ECLI:NL:CRVB:2012:BY2846
Centrale Raad van Beroep
- Hoger beroep
- J.W. Schuttel
- Rechtspraak.nl
Bevestiging van de weigering van WIA-uitkering op basis van onvoldoende bewijs van arbeidsongeschiktheid
In deze zaak heeft de Centrale Raad van Beroep op 19 oktober 2012 uitspraak gedaan in hoger beroep tegen de beslissing van de rechtbank Amsterdam. De appellant, woonachtig in Marokko, had verzocht om een uitkering op grond van de Wet op de arbeidsongeschiktheidsverzekering (WAO), waarbij hij stelde dat hij in 1996 arbeidsongeschikt was geworden tijdens zijn werkzaamheden in Nederland. Het Uitvoeringsinstituut werknemersverzekeringen (Uwv) had zijn aanvraag afgewezen, omdat niet kon worden vastgesteld dat hij tijdens een verzekerde periode arbeidsongeschikt was geworden. De rechtbank oordeelde dat de appellant niet voldoende bewijs had geleverd om aan te tonen dat hij op de eerste arbeidsongeschiktheidsdag als verzekerde in de zin van de WAO kon worden aangemerkt. Dit oordeel werd ondersteund door de door appellant overgelegde documenten, waaronder loonstroken en medische verklaringen, die volgens de rechtbank niet voldoende waren om zijn claim te onderbouwen.

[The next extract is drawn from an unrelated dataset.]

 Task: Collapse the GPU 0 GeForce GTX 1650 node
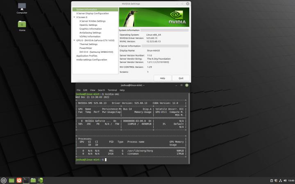75,40
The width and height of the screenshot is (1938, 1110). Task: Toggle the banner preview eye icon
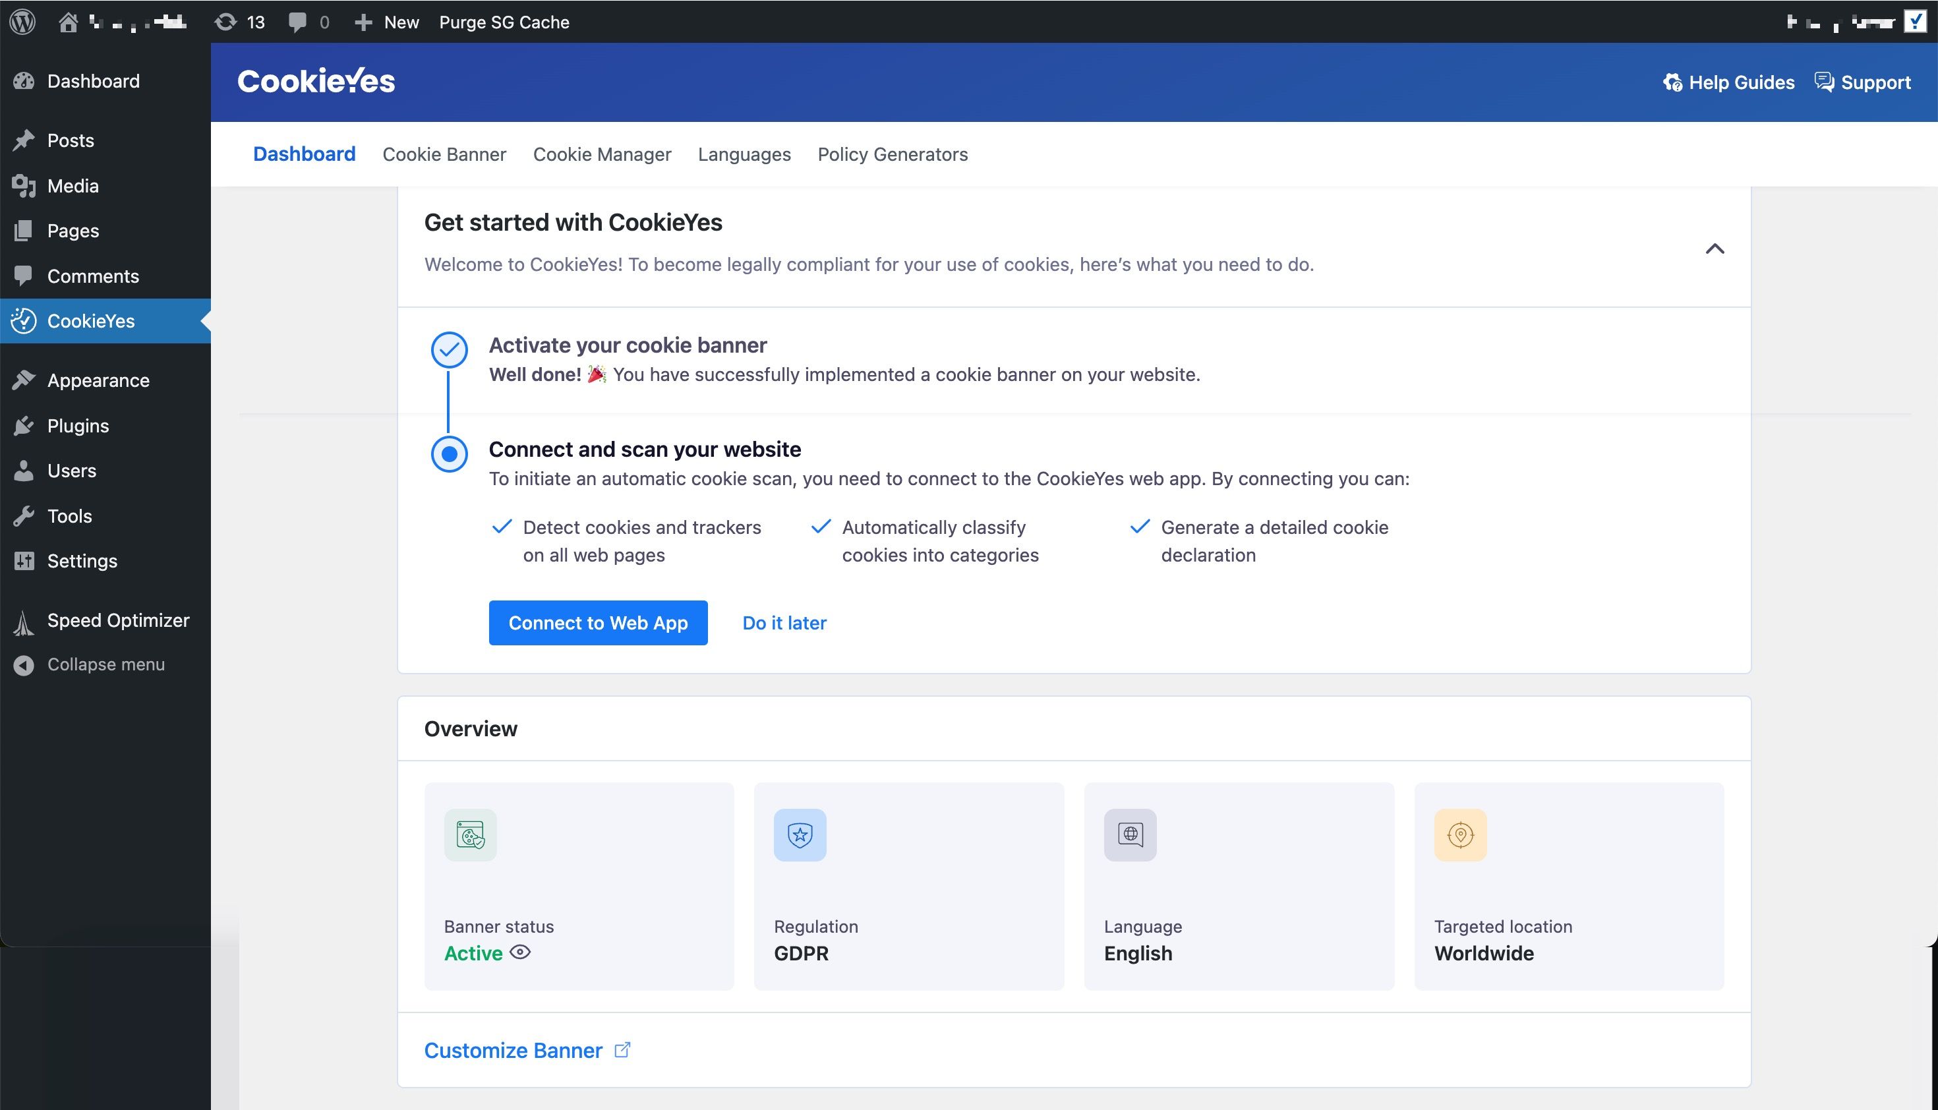(x=520, y=952)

De Raad bevestigde het oordeel van de rechtbank en stelde vast dat de appellant in hoger beroep geen nieuwe argumenten had aangedragen die de eerdere uitspraak konden weerleggen. De Raad merkte op dat de appellant niet had gereageerd op verzoeken om aanvullende informatie van het Uwv, wat zijn positie verder verzwakte. De uitspraak van de rechtbank werd dan ook bevestigd, en er werd geen aanleiding gezien voor een proceskostenveroordeling. De uitspraak werd openbaar uitgesproken, waarbij de Raad de beslissing van de rechtbank als juist beschouwde en de appellant niet in het gelijk stelde.